Once upon a time, I wrote a quick-and-dirty Rails plugin for site configuration. Since then, I’ve continued to use variants on this pattern, and it’s evolved to the point that it deserved a revisit.

After continually slimming down the code, I realized that even though it’s tiny, it’s danged useful to be able to just drop this into a Rails app and go. Thus, I’d like to present Tarot, my Rails configuration solution.

Tarot’s current form is heavily inspired by the Rails I18n usage, and is very quick and easy to use in your app. The generator installs a sample yaml file at config/tarot.yml, as well as an initializer to bootstrap your configuration and provide a handy helper method for quick access to those config values.
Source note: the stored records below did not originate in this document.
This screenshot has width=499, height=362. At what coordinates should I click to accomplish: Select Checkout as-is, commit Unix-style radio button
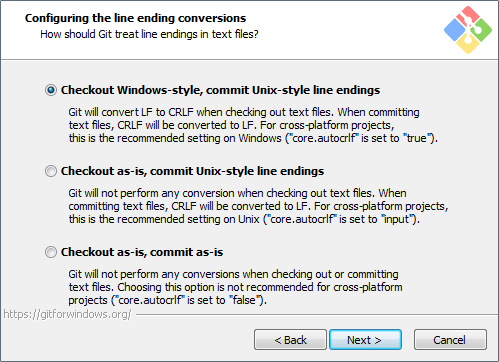coord(51,171)
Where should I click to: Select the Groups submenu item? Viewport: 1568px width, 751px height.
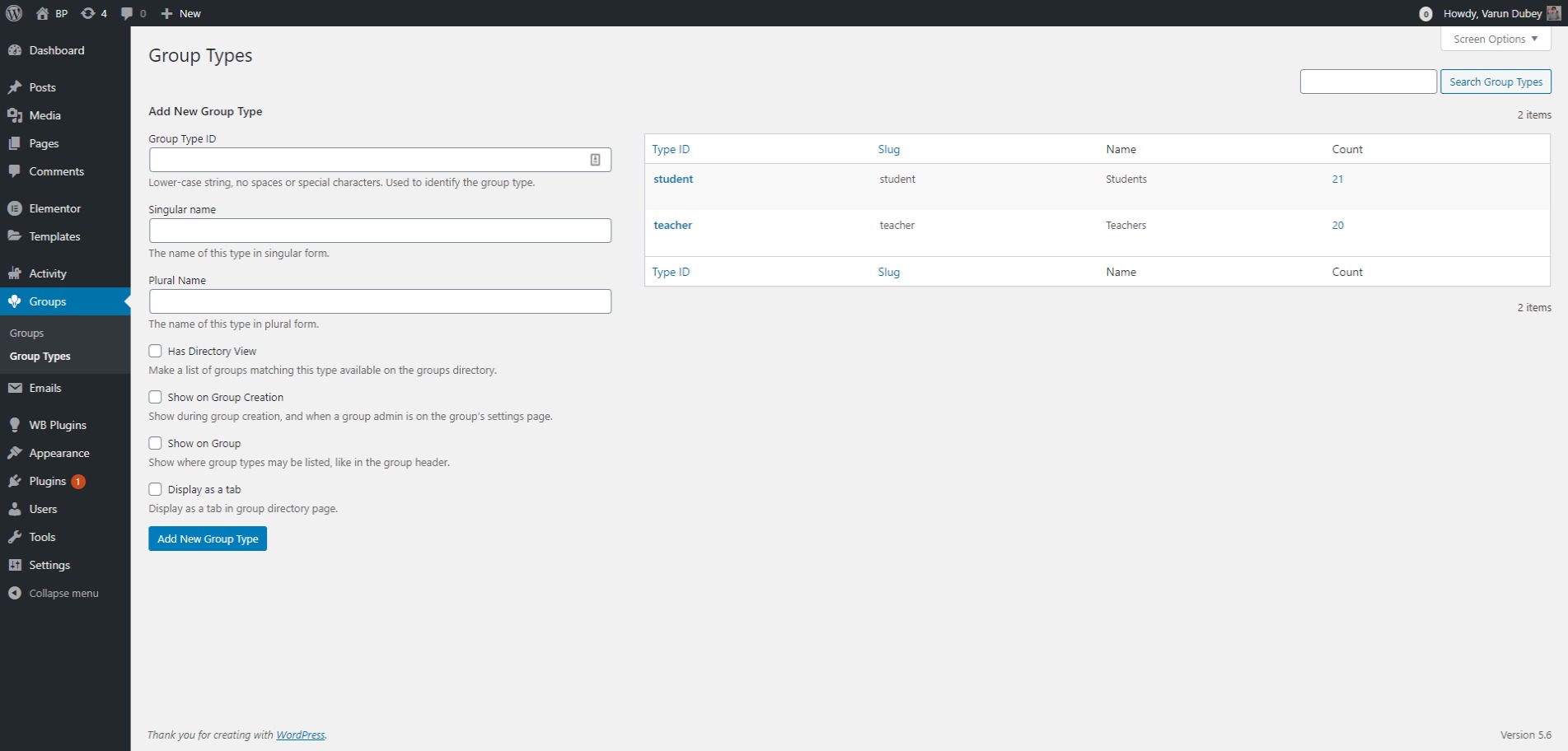click(26, 333)
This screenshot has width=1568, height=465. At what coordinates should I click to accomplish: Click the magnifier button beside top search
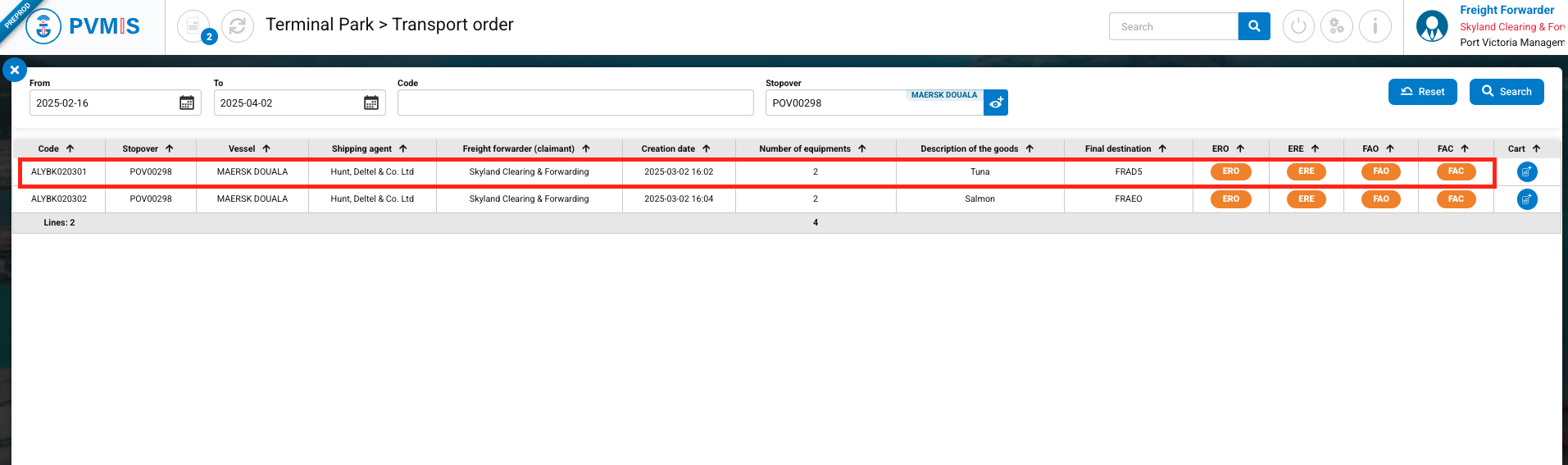(x=1253, y=26)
Assuming you have a config file like so:

---
base: &base
  foo: bar
  nested:
    tree: value
  array:
    - value 1
    - value 2

development: &development
  <<: *base

test: &test
  <<: *base

production: &production
  <<: *base
  foo: baz

You’ll notice that all the environments inherit from your base environment; this gives you an easy way to define common settings once, then override them per environment. Handy!
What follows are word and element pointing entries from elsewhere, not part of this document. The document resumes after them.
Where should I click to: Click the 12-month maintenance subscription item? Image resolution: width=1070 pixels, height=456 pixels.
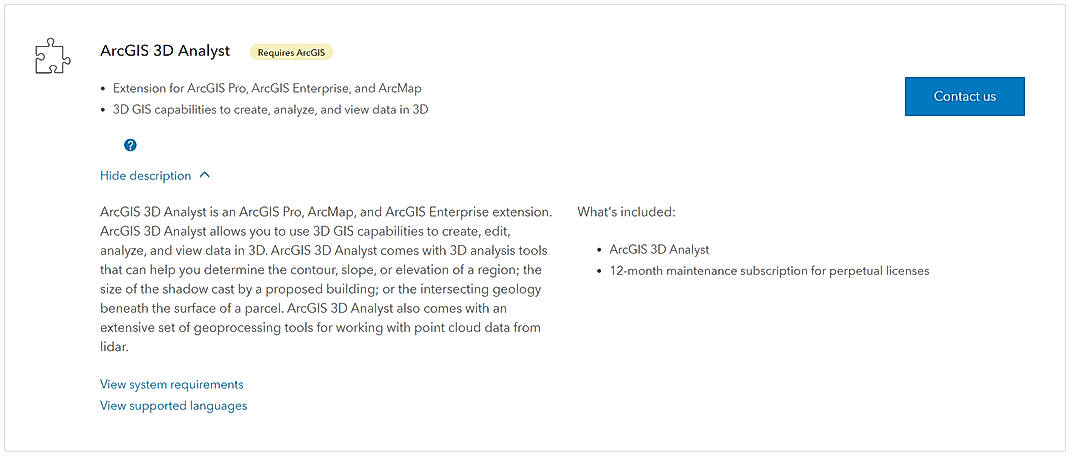click(769, 271)

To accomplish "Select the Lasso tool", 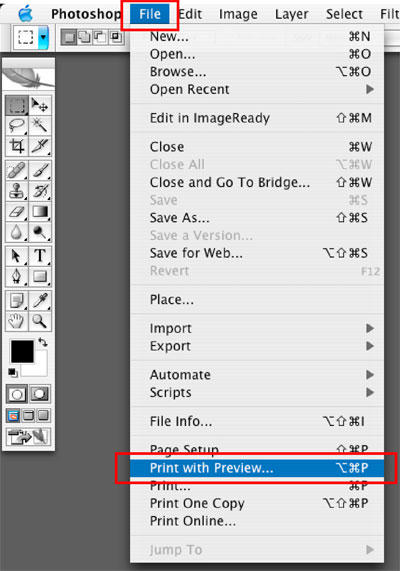I will click(17, 126).

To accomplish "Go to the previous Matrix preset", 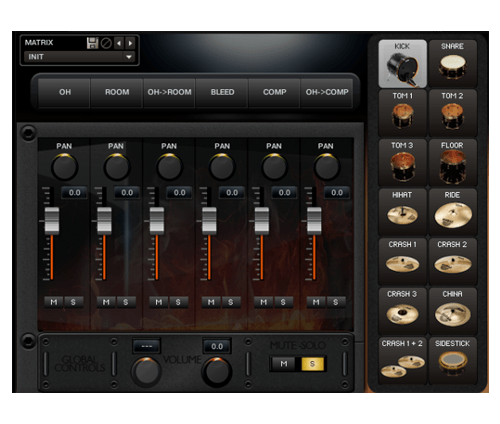I will pos(119,43).
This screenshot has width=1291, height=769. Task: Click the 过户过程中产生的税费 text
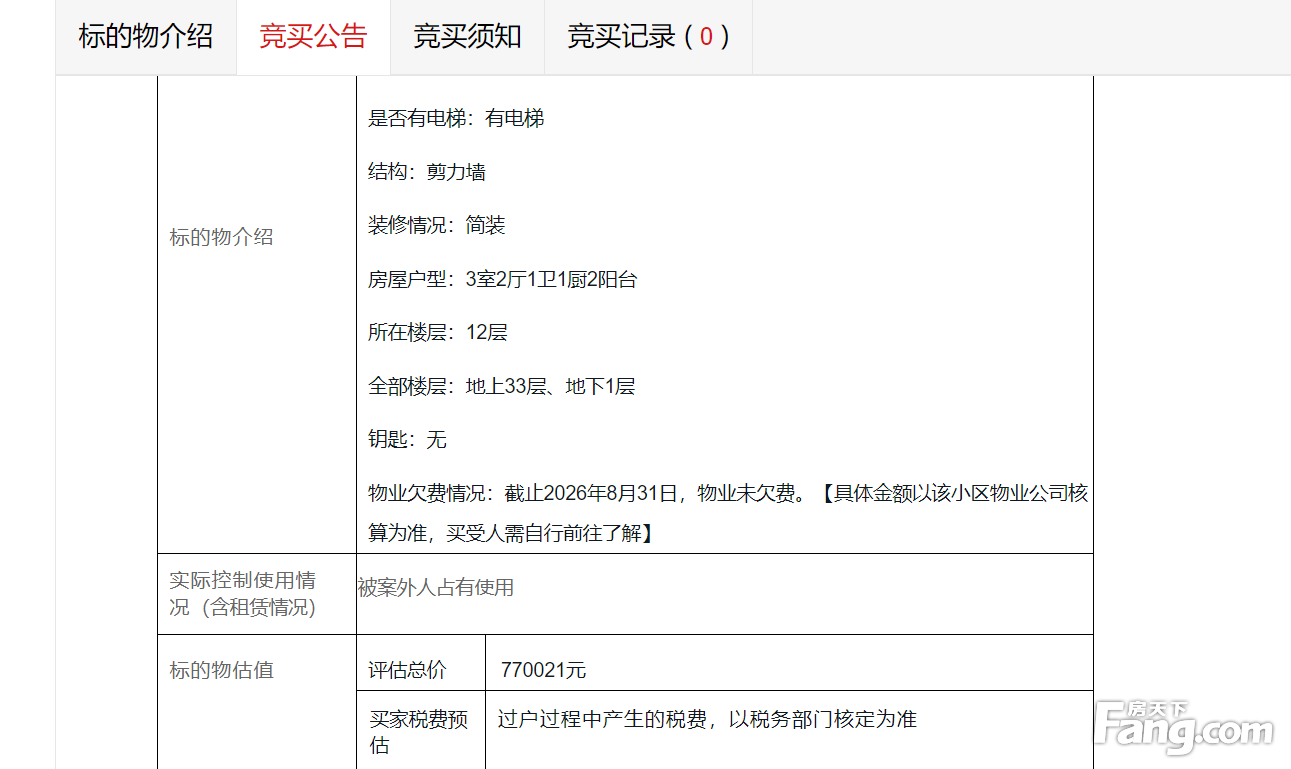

You could can access values by key, or by dot-delimited path:

config('foo') => 'bar'
config('nested.tree') => value

Default values are similarly easy.

config('foo.missing', 42) => 42

Finally, while Tarot will read your current application environment’s config, if you want to reach into another environment, that’s likewise easy:

config('foo', nil, 'production') => 'baz'

As of 0.1.2, Tarot also supports method_missing invocation:

Config = Tarot::Config.new('settings.yml', Rails.env)
Config.foo.bar.baz => "bin"

It also supports default values:

# Assuming foo has no subkey bar
Config.foo.bar("default") => "default"

But it’ll fail if you try to invoke method_missing on a non-leaf node

# Assuming that there is no `blaze` tree
Config.blaze.blarg => NameError

That’s about all there is to it – config isn’t (or shouldn’t be) a hard problem, so there’s not a whole lot to it, but it should get you up and running with easily-configured Rails apps in seconds.